*** Opening of Document text ***

How to Raise Kind and Caring Teens
In order for communities to grow and prosper, there needs to be a majority of adults who are committed to their community and who will at times put the common good above their own. Our communities may soon be in trouble because many of today’s teens, the adults of tomorrow, place greater value on personal achievement and happiness rather than the good of the whole. In a study done by Harvard University, it was found that when teens were asked to rate what they valued most, choosing between happiness, achieving at a high level, and carrying for others, 80% of the teens chose either happiness or high achievement over helping others. Teens reported that it happens because, although parents teach helping others, their actions don’t, and it was easier to do what their parents did, not what they said. How can we make sure we bring up king and caring teens?
As teens themselves reported, they learn more from your actions than your words. It will do no good to tell them to help others; you must reach out and help others if you want your child to learn to do that. There are plenty of opportunities for you to reach out and help in your community and in the world in general. For example, the next time one of your neighbors is in the hospital or expecting a baby why not have your teens help you make dinner for them. Both of you can drop it off. The more you reach out to others, the more your child will see this as normal.

*** Close of Document text ***

= Brief 1 =
Print the article on raising kind and caring teens, starting at "How to Raise" and ending at "and caring teens?".
= Brief 2 =
Proceed with the article on raising kind and caring teens from the point where it stops.

*** Opening of Data provided ***

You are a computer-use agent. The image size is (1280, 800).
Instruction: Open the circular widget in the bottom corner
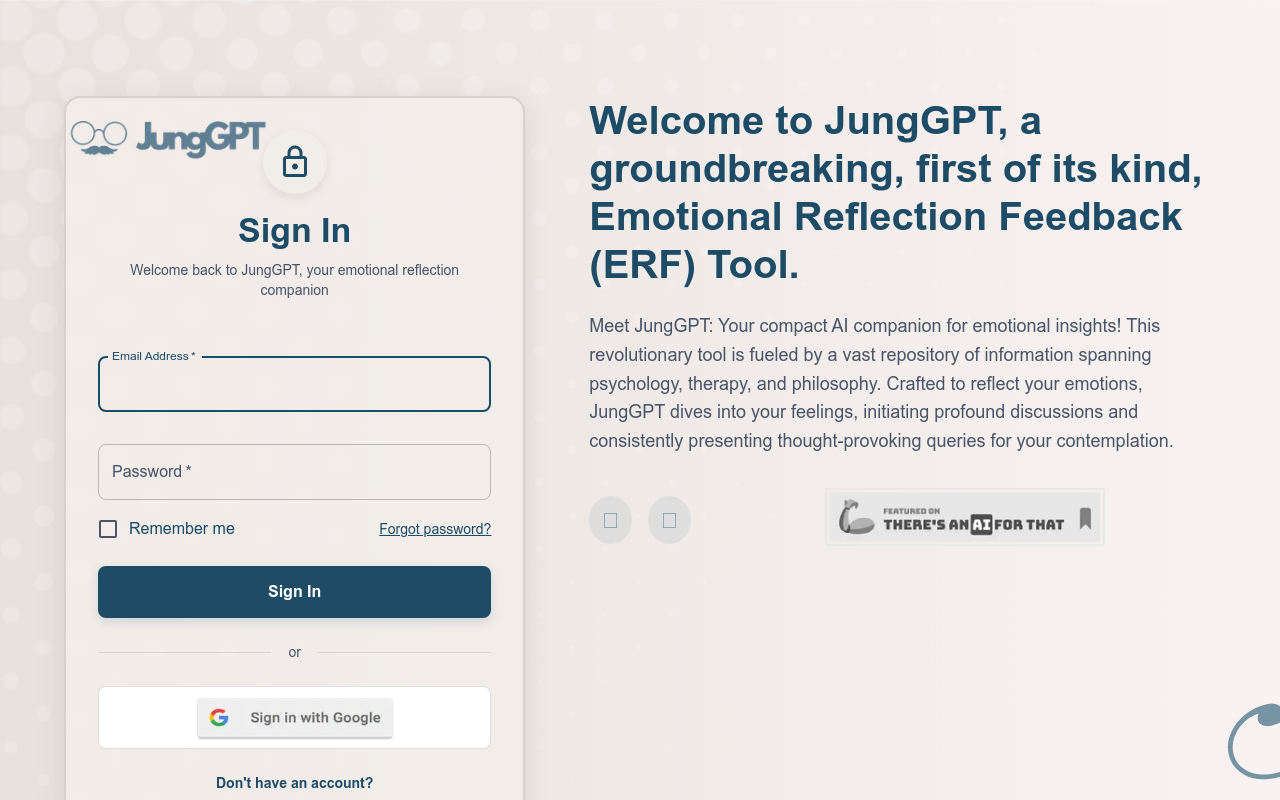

*** Close of Data provided ***

= Exercise answer 1 =
How to Raise Kind and Caring Teens
In order for communities to grow and prosper, there needs to be a majority of adults who are committed to their community and who will at times put the common good above their own. Our communities may soon be in trouble because many of today’s teens, the adults of tomorrow, place greater value on personal achievement and happiness rather than the good of the whole. In a study done by Harvard University, it was found that when teens were asked to rate what they valued most, choosing between happiness, achieving at a high level, and carrying for others, 80% of the teens chose either happiness or high achievement over helping others. Teens reported that it happens because, although parents teach helping others, their actions don’t, and it was easier to do what their parents did, not what they said. How can we make sure we bring up king and caring teens?

= Exercise answer 2 =
Just like teens learn to play a sport, play a musical instrument or to dance, teens need to practice caring. Help your teen work in a certain amount of caring into their schedule so it becomes routine with them. It can be helping someone in the family, neighborhood or helping the community. Have your teen help their younger brother of sister do homework, learn how to tie their shoes or learn how to ride a bike. There are a lot of things teens can do to help their younger siblings.
It is usually fairly easy for your teen to help someone in the family or in the neighborhood, but what about outside the immediate family? Do they help people at school or in the larger community? Encourage you teen to reach out to the new kid at school; maybe show him where his locker is and introduce them to some other kids at school. Reaching out to people in the neighborhood will help the child expand their circle of concern. If you have elderly people in the neighborhood, maybe your teen could stop by periodically and mow the lawn, see if they need anything at the store or just spend some time with them.
One way to help your teen to make caring a priority is to make it a priority yourself and include them. Expect your teen to help out around the house. Have a list of chores for you teen to do and praise them when they do extra acts of kindness around the house. Have discussions at the dinner table about uncaring and caring acts. If you have seen something during the day where it was an extremely caring act mention it to you children at the dinner table. For example, if you saw someone at the grocery store take the time to help someone to their car with their groceries, mention how impressed you were with this caring act. Do the same when you notice an uncaring act.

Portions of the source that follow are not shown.